Paul Raven @ 08-07-2010

It’s a great time to be a prophet of economic doom, because everyone’s still smarting badly enough from the last suckerpunch to take the threat of a groin-kick very seriously. And if you want a really bleak prediction, Robert Prechter’s ananlysis of fractal patterns in the market movements of the 1930s and 40s implies that the groin-kick will be delivered by an elephant wearing concrete boots [via TechnOccult]:

Originating in the writings of Ralph Nelson Elliott, an obscure accountant who found repetitive patterns, or “fractals,” in the stock market of the 1930s and ’40s, the theory suggests that an epic downswing is under way, Mr. Prechter said. But he argued that even skeptical investors should take his advice seriously.

“I’m saying: ‘Winter is coming. Buy a coat,’ ” he said. “Other people are advising people to stay naked. If I’m wrong, you’re not hurt. If they’re wrong, you’re dead. It’s pretty benign advice to opt for safety for a while.”


For a rough parallel, he said, go all the way back to England and the collapse of the South Sea Bubble in 1720, a crash that deterred people “from buying stocks for 100 years,” he said. This time, he said, “If I’m right, it will be such a shock that people will be telling their grandkids many years from now, ‘Don’t touch stocks.’ ”

The Dow, which now stands at 9,686.48, is likely to fall well below 1,000 over perhaps five or six years as a grand market cycle comes to an end, he said. That unraveling, combined with a depression and deflation, will make anyone holding cash “extremely grateful for their prudence.”

Prechter’s analysis isn’t very popular, naturally.

The “mathematics don’t work,” Mr. Acampora said, because such a big decline would imply that individual stocks would need to trade at unrealistically low levels. Furthermore, he said, “I don’t want to agree with him, because if he’s right, we’ve basically got to go to the mountains with a gun and some soup cans, because it’s all over.”

Still, on a “near-term” basis, he said, “We’re probably saying the same thing.”

There’s a deep emotional component to Acampora’s response, there – the same one that keeps most of us from considering the real worst case scenarios. Caesar hears only what is pleasing unto Caesar, perhaps… but note that Acampora has shifted his own personal holdings to cash in the short term, so grim times are likely to be on the cards one way or the other.

But Doug Rushkoff, typically enough, sees an opportunity to build a better system on the ruins of the old:

Yes, this is really it. The beginning of a true end-of-cycle economically.

If you own “stocks,” use these bounces to get out completely. If you have to park your money somewhere, consider yourself lucky you have money to park.

The object of the game for those who actually have capital is not how to grow it, but how to keep it. Capital has driven our economy since 1300, and the recent bull market was the end of a cycle that began in the mid-1700′s.
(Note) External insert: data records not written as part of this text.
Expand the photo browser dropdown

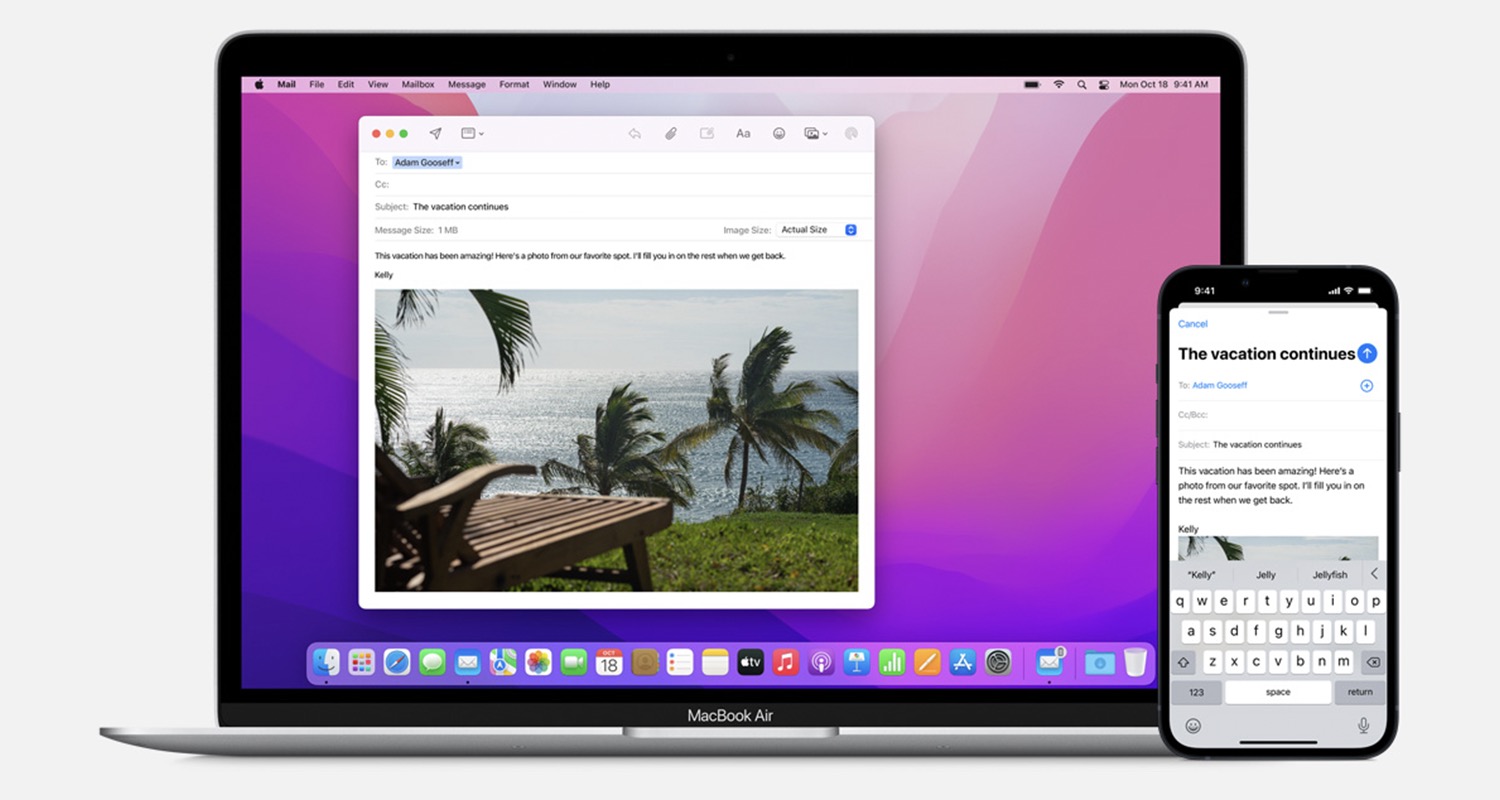[x=816, y=133]
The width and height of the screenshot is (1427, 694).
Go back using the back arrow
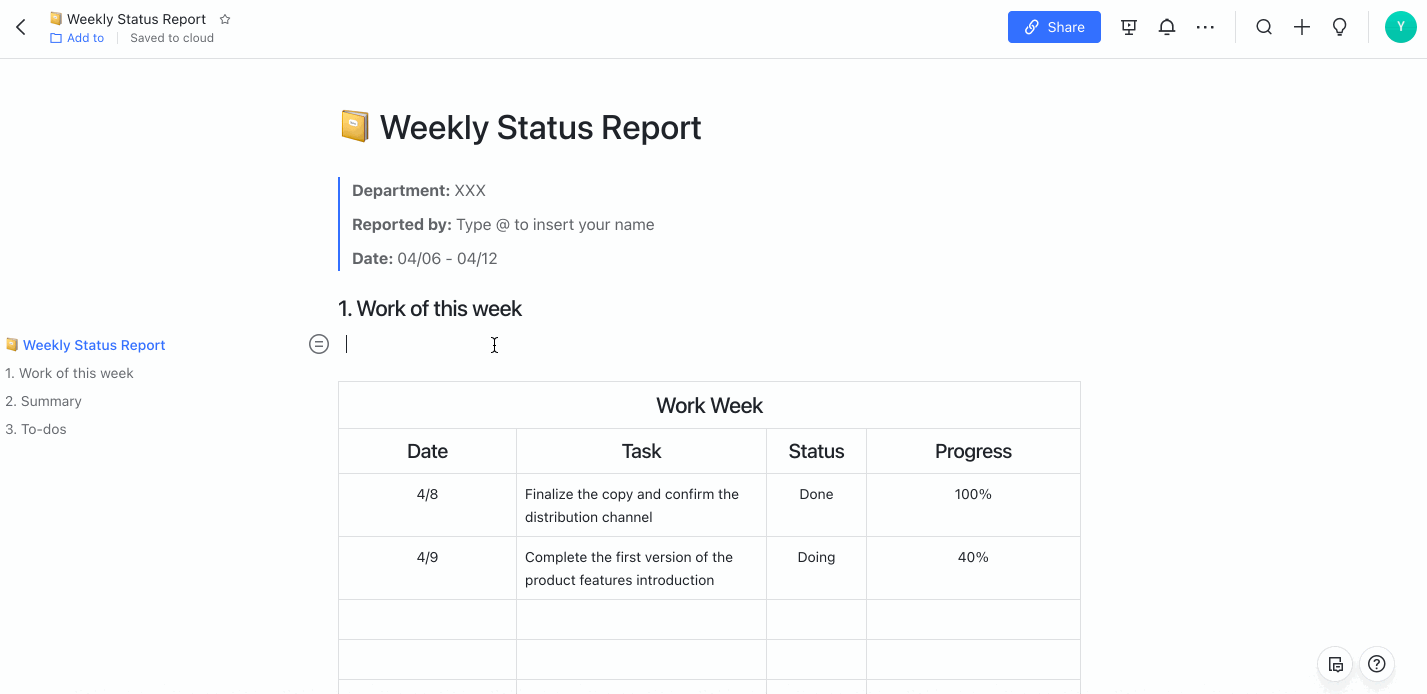coord(20,27)
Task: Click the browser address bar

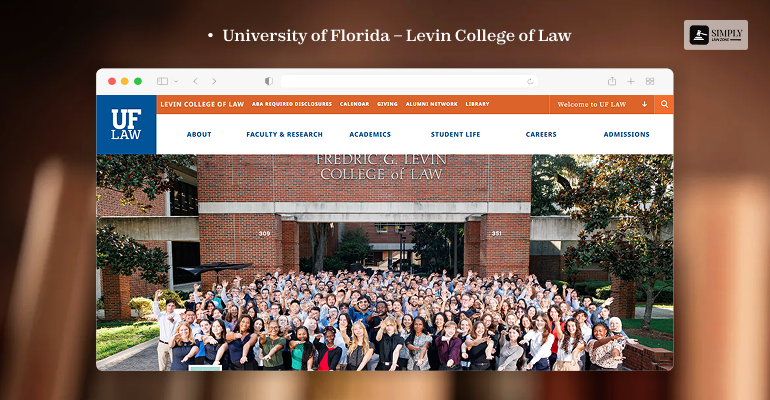Action: pos(409,81)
The fact that it is ending is not the end of the world at all. It just means that there’s a whole lot of money out there with no place to go. People can’t find a place to park their money because there’s more money looking for investment than there is stuff to invest in.

And that’s because we’re finally in a technological era where great innovations are more about reducing the need to spend time, resources, and energy than they are about increasing it. iPads aside, of course.

Given the choice, I’ll take Rushkoff’s vision of the future, please. Will we make that choice for ourselves, and carry it through? I guess that’s down to us.